Software Generated Word Ladder Puzzles - Web App

Wednesday, January 12, 2022

Table of Contents

word-ladders.gif

Figure 1: Demo

Overview

This web app generates word ladders and asks the user to solve them within a maximum number of steps. The puzzles are generated by the server in response to a request and stored in session data. At a high level, the word ladder puzzles are generated by

  1. making a random word ladder using the 5000 most common English words
  2. finding the shortest path between those first and last words in the ladder using only the 5000 most common English words

The length of this shortest path determines the maximum number of steps for the user to solve the puzzle.

Additional Features

  • Signup, Login/Logout, Edit/Delete Account
  • History of a user's previous solutions
  • Leaderboard

Technologies Used

The backend for the Web App is written in Ruby and uses Sinatra, ERB, and a PostgreSQL database.

Gameplay

User input steps are considered valid if

  1. there is one letter of difference between the step and the previous step
  2. and the word can be found among the 200,000 most commonly used English words.

Examples:

buy => buys: valid
buy => bus: valid
buy => busy: valid
busy => buoy: valid
has => as: valid
use => bus: invalid
abuse => bus: invalid

Generating Puzzles

I parsed the data from a csv file of 5,000 most commonly used English words into a graphical representation of the data, which I then serialized to a YAML file so that my ruby code can more efficiently recreate it. Each vertex in the graph represents a word. The neighbors of every vertex in the graph are the vertices whose word is "adjacent" to the word stored by the vertex.

graph.svg

Figure 2: "The" and its neighbors.

Among my 5k words, it is possible find two words between which there simply is no path. So in order to not waste time solving for the shortest path between two words for which no path exists, my program first creates a ladder randomly.

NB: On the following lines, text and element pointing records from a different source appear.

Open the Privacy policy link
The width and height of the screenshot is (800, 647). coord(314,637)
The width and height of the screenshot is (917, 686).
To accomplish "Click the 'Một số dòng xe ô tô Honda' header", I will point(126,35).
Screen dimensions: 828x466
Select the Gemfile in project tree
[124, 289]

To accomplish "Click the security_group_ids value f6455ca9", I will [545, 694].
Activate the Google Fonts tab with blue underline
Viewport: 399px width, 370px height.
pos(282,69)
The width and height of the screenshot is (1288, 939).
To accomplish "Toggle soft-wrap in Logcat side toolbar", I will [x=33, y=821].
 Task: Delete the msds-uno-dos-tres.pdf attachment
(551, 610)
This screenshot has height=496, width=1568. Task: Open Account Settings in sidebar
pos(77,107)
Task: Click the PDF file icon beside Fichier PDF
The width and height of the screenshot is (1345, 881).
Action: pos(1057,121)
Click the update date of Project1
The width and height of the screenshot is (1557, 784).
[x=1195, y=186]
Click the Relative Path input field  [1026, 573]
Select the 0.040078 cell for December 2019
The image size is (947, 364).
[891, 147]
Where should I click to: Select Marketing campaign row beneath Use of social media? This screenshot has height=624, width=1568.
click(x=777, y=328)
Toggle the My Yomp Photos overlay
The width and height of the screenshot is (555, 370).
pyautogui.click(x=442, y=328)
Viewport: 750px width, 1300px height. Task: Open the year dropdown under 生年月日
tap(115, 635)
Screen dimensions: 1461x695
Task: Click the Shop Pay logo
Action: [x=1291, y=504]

Then, my program takes the first and last words from the random ladder, ignores the rest, and attempts to find the shortest path between them using a breadth first search of the graph. If it takes too long, (if the queue is getting too long) it will inform the calling method which will try again with an entirely new random word ladder.

class Vertex
  #...
  def traverse(end_point)
    return [self.data, end_point.data] if self.neighbors.include? end_point
    ​
    queue = [[self]]
    while (queue.length != 0)
      if queue.length > 1_000_000
        return :timeout
      end
      path = queue.shift
      node = path[-1]
      return path.map { |n| n.data } if node == end_point
      ​
      node.neighbors.each do |neighbor|
        next if path.include?(neighbor)
        new_path = path.dup
        new_path << neighbor
        queue.push(new_path)
      end
    end
  end
  #...
end

Open Issues

I decided to use 5,000 words after some amount of trial and error. With larger word sets, it takes longer and longer to deserialize the graph. I would like it be able to make use of a broader vocabulary, and I have some ideas for how to make that happen. Although there are probably a variety of ways I could improve the speed of generation of puzzles (multithreading, for instance), I think the best solution is to make it a non-issue by caching previously generated word ladders and reusing them. The reason I haven't done that already basically comes down to the fact that I wanted to get the app up and running, and caching previously generated word ladders introduces some complexity I didn't want to deal with just yet. But that would be the next step.

Caching previously generated puzzles opens up a number of possibilities such as:

  • displaying other user's solutions for the same puzzle
  • ranking puzzles based on quality/difficulty
  • Algorithmically determining which puzzle to show the user
  • Massively broadening the vocabulary of the word set

I have some plans to make the puzzles more conceptually interesting by making them out of conceptually related words rather than just random, but that requires a greater vocabulary first.

Another issue is that the leaderboard is too simplistic. It only measures the number of puzzles a user has solved. There's no extra credit for getting a puzzle in fewer steps, solving a puzzler faster, solving a harder puzzle, etc….

Date: 2022-01-12 Wed 00:00